— start of Available data —

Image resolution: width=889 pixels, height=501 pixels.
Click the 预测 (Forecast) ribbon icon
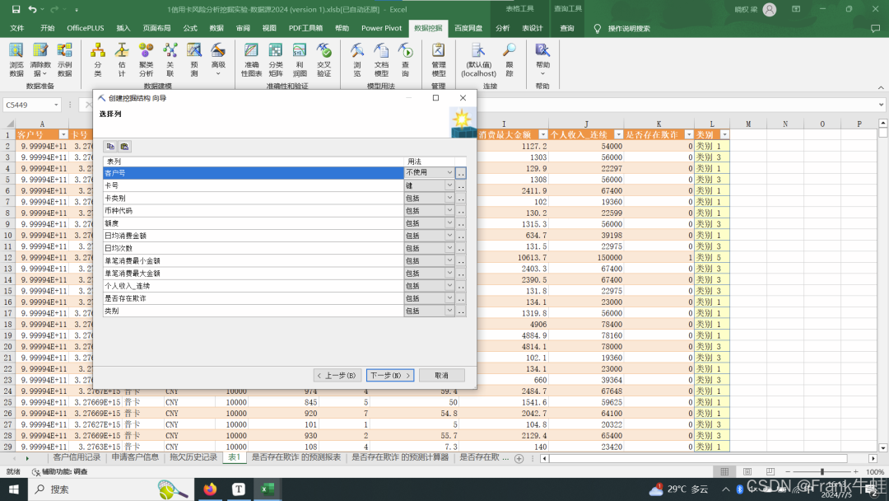pos(194,58)
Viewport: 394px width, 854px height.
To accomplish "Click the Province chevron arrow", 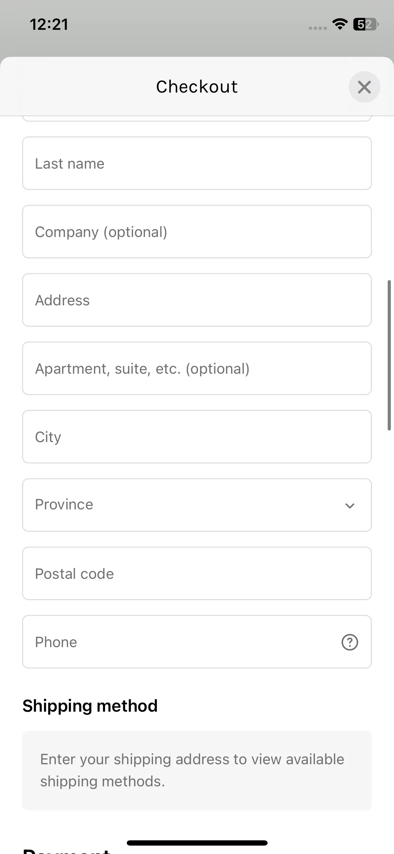I will [x=350, y=506].
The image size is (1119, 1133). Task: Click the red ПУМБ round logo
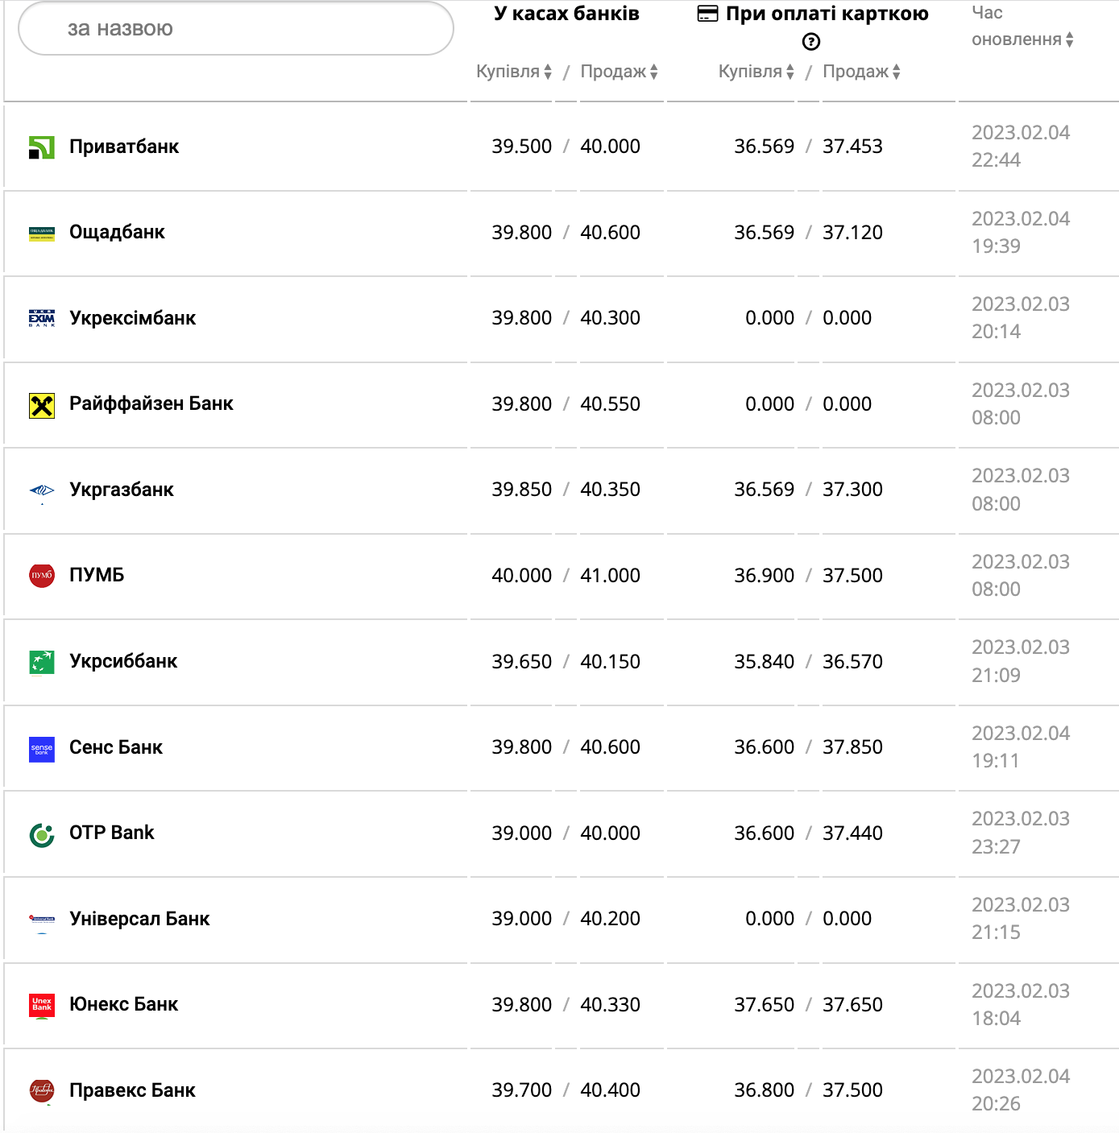coord(42,576)
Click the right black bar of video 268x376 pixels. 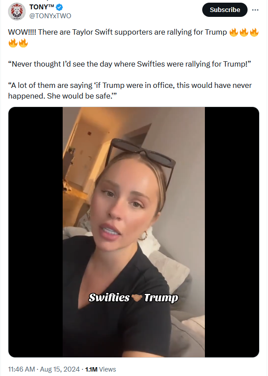(x=232, y=232)
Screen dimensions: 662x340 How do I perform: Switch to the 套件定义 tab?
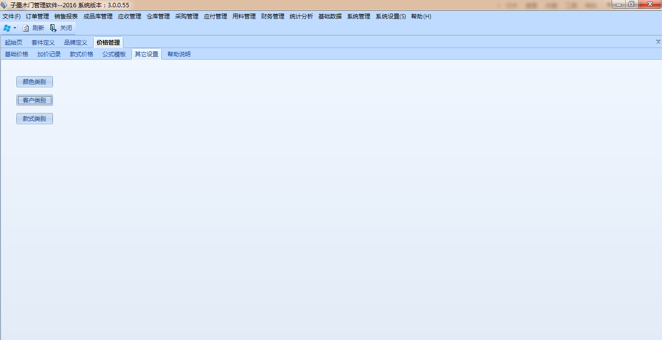click(43, 43)
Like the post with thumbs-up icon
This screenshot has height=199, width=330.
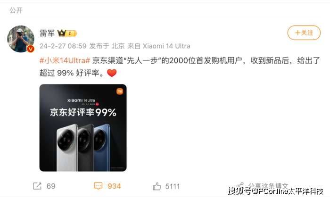tap(157, 186)
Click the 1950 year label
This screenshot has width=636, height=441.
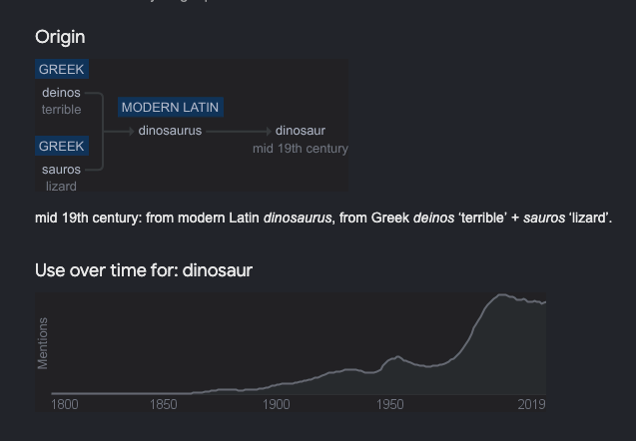[390, 404]
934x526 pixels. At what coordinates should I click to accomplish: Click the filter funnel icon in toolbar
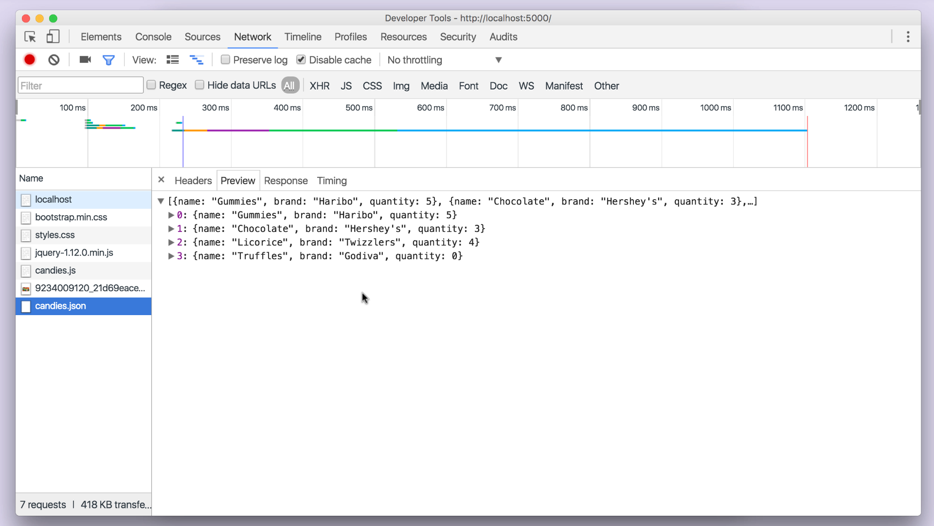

— end of Available data —

Your objective: Please switch "screenshot" to "image" in the rows from the line containing "Like the post with thumbs-up icon" through the end of the rows, keeping everything else the same. Give back only those rows, with the pictures left out.

Correct result:
Like the post with thumbs-up icon
This image has height=199, width=330.
tap(157, 186)
Click the 1950 year label
This image has width=636, height=441.
[390, 404]
934x526 pixels. At what coordinates should I click to accomplish: Click the filter funnel icon in toolbar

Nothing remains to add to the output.